The ACEA says the white paper’s goals of specific changes in transportation are arbitrary measures.
“A simple call for a decrease in the use of motor vehicles will not provide the easy solution it appears to be, because there will not be less demand for the flexible solutions that road transport provides in contrast to other modes,” ACEA Secretary General Ivan Hodac says in a statement.
However, the white paper’s recommendation to eliminate ICEs in cities is encouraging for auto makers that are betting heavily on electric cars for the future. “Urban transport is responsible for about a quarter of CO2 emissions from transport, and 69% of road accidents occur in cities,” the report says.
“The gradual phasing out of ‘conventionally fueled’ vehicles from the urban environment is a major contribution to significant reduction of oil dependence, greenhouse-gas emissions and local air and noise pollution. It will have to be complemented by the development of appropriate fueling/charging infrastructure for new vehicles.”
But the ACEA remains cautious on the subject. “It is general practice that European Union policy avoids predicting prematurely technology ‘winners,’ and the white paper must adhere to that,” says Hodac, urging a technology-neutral policy.
The white paper takes the approach that curbing mobility is not an option and that oil will become scarcer in future decades. “As the International Energy Agency has recently pointed out, the less successful the world is in de-carbonizing the greater will be the oil price increase,” the report says.
“In 2010, the oil import bill was around E210 billion ($296 billion) for the EU. “The challenge is to break the transport system’s dependence on oil without sacrificing its efficiency and compromising mobility.”
The white paper argues that because infrastructures take so long to develop and because trains, planes and ships last for decades, the situation in 2050 will depend on choices made now.
John Gardiner, director-news operations forof Europe, tells Ward’s the controversial proposal doesn’t take into account several important factors, including a clear definition of what constitutes a major urban area.
“Is it a city of 10 million or 100,000?” he says. “(And if) you do get rid of ICEs in city centers and replace them with electrified vehicles, you’re not reducing the number of vehicles on the road.”
Gardiner says the auto maker would prefer the EU concentrate its resources on improving the road infrastructure, which greatly would reduce congestion in areas such as downtown London.
An outright ban on ICE vehicles, although decades away, would do little, if anything, to eliminate congestion or reduce harmful emissions, he says. “The overwhelming majority of the population in Europe lives in urban areas. So if you have this sudden shift, what does it mean for the generation of electricity to power EVs?
“If you’re falling back on fossil fuels, you’re just moving the source of pollution.”
Rather than fossil-fuel powerplants, electricity for EVs could be generated by nuclear reactors, some experts have said. However, the nuclear disaster in Japan stemming from the March 11 earthquake and tsunami has spurred many countries to reassess their nuclear power programs.
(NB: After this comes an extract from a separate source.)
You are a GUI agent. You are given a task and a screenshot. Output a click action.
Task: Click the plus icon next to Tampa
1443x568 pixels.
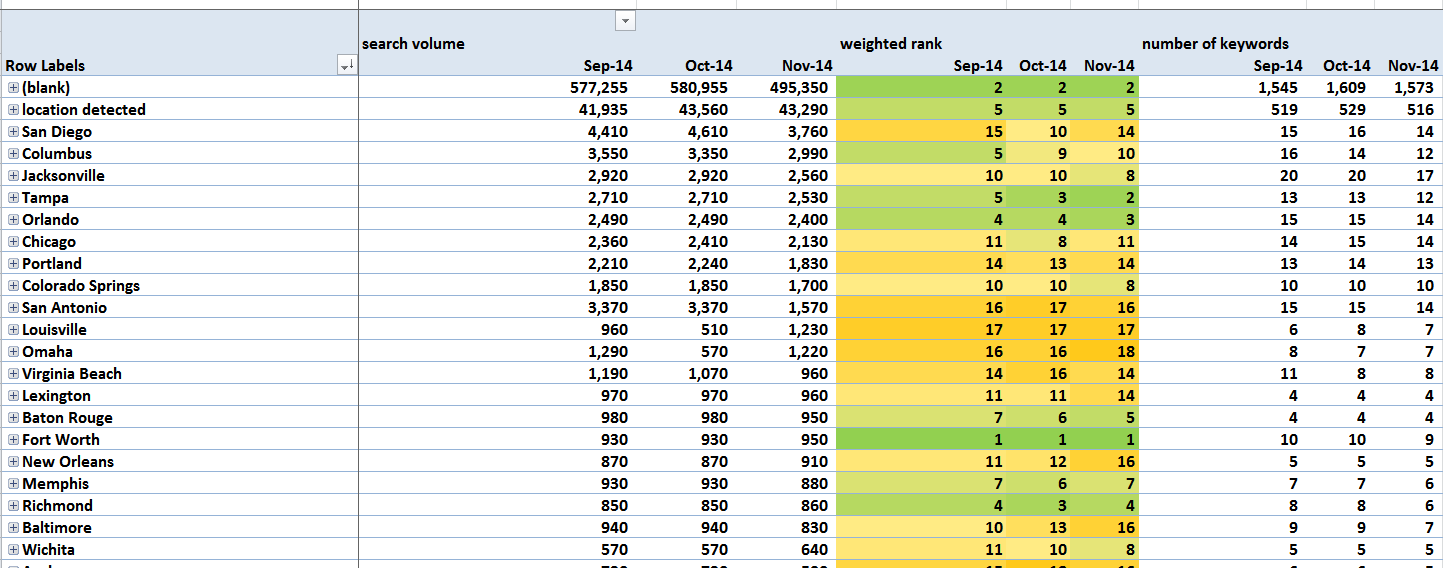point(14,198)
Gardiner says the nuclear question is not one for auto makers to decide. But if the EU is serious about the proposals outlined in its white paper, it would encourage input from all parties that stand to be affected.
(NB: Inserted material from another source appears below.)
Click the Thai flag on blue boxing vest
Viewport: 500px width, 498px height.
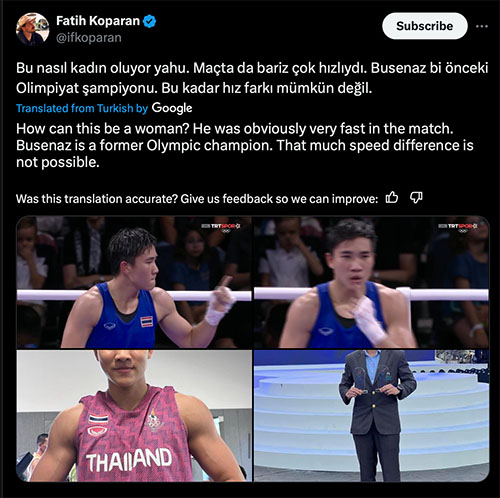pos(147,322)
“There’s a huge fundamental issue that you have to look at and bring in stakeholders to look at and come up with something that’s practical,” he says, noting such input would come from auto makers and energy providers.
The white paper’s proposal ultimately seeks to limit consumers’ choice in what vehicles can be purchased, Gardiner adds, noting this is another major sticking point for. “You’d be dictating what consumers could drive, so the market mechanism would be undermined.”
Another issue that must be addressed is whether EV technology is ready to displace ICEs. While Ford and other global auto makers have made substantial progress in such technologies, they are not yet considered a practical replacement for the ICE.
Gardiner is quick to point out the proposals outlined in the white paper now are open to debate and not yet law. The next step in the process is a thorough review by EU member countries, which likely will add their own suggestions.
Ford of Europe also will make its issues with the white paper known. Says Gardiner: “We want to help, but the question is: Are these policies the right way forward?”